この記事をまとめると
■クルマの生産工場では出荷前にさまざまな検査を行っている
■各工程でチェックしているがそれでも直前で不合格があれば修正して出荷される
■出荷後に大規模な不具合が見つかるとリコールという形で対応する
ゼロではないがほぼ不合格は出ない
クルマが生産工場で組み立てられて出荷するときは、完成検査を受ける。文字どおり、完成した車両に行われる最終的な検査だ。
ここで気になるのは、検査を行う以上、不合格になるクルマも生じることだろう。完成検査に合格しなかったクルマは、どうなるのか。
実際ほとんどないというが、もし完成検査で不合格になった車両が出たら、問題のあるパーツを交換したり、調整などの対策を行って改めて完成検査を受ける。合格したら出荷される。交通事故を生じて車両を破損させたわけではないから、完成検査で不合格になっても対応はしやすい。
また完成検査は、あくまでも最終的に行う検査だ。それ以前の段階でも、パーツやユニットを製造したり組み立てるときに、ラインごとで検査が実施されている。つまりパーツのレベルまで遡ると、複数回の検査を受けている。そのために完成検査の段階で、出荷できないような重大な問題が生じることは少ない。
しかし完成検査に合格して出荷されたあとに、不具合が見つかることもある。

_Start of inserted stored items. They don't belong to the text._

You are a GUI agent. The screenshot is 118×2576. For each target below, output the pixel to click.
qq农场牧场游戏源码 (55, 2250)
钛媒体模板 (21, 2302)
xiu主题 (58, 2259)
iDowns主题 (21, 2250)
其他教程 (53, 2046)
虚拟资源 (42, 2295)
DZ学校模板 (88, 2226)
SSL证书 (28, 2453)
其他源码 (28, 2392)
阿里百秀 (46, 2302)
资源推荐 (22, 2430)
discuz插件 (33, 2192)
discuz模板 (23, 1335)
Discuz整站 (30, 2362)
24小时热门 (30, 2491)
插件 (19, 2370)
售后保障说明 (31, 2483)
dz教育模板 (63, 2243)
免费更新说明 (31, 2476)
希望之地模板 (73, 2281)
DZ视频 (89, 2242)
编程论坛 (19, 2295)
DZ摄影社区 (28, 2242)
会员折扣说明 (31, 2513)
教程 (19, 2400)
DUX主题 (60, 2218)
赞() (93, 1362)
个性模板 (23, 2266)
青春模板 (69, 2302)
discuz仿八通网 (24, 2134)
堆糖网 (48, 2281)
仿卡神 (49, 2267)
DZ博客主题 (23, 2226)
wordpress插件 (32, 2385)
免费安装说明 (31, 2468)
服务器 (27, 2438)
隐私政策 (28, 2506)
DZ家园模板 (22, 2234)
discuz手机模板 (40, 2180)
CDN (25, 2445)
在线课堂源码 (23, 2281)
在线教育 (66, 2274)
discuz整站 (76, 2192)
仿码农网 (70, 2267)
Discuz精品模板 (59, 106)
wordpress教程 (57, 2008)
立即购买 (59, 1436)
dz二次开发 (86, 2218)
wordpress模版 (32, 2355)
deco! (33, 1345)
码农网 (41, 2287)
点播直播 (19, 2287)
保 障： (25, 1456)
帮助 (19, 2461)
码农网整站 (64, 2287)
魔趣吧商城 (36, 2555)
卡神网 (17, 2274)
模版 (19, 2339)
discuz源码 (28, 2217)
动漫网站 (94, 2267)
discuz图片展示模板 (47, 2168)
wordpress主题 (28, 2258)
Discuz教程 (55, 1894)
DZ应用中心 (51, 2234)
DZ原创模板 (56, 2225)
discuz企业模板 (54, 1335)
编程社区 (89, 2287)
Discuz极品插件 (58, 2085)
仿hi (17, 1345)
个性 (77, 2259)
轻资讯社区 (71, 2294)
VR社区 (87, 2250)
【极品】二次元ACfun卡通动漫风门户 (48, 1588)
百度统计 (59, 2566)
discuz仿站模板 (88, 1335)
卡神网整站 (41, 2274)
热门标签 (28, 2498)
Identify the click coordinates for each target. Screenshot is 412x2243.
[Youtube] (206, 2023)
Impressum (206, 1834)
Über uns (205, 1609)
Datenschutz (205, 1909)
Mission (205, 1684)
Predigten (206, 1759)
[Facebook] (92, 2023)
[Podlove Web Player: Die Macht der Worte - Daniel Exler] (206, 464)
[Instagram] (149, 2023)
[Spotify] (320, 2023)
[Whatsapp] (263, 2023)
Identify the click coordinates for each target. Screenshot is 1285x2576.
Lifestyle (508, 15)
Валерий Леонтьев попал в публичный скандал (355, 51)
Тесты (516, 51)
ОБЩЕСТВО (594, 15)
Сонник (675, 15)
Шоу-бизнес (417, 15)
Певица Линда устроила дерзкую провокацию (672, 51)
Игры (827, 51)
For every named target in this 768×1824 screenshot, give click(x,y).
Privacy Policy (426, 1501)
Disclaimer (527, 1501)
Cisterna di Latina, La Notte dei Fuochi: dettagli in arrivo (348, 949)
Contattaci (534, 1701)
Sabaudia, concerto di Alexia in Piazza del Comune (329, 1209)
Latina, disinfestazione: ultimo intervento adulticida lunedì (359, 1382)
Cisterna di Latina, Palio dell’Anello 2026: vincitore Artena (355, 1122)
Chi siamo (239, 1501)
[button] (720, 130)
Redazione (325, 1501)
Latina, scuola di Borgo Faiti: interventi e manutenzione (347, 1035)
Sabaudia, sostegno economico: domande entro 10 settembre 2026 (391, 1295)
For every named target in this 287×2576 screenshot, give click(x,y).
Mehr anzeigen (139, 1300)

それが多くの車両に共通して見られる場合は、車両を販売店などにもち込んで部品の交換や調整を行うリコールに発展する。
クルマには数万点の部品が使われているため、何らかの部分で不具合が生じる可能性も高い。そこで検査が必要になる。仮に検査を不要にするほど製造の精度を高めると、コストが大幅に増えて価格も高まり、製造に要する時間も長引いてしまう。ユーザーが購入できる価格で十分な台数の車両を生産するには、精度を究極的に高めることは困難で、各種の検査やリコールで対応することになる。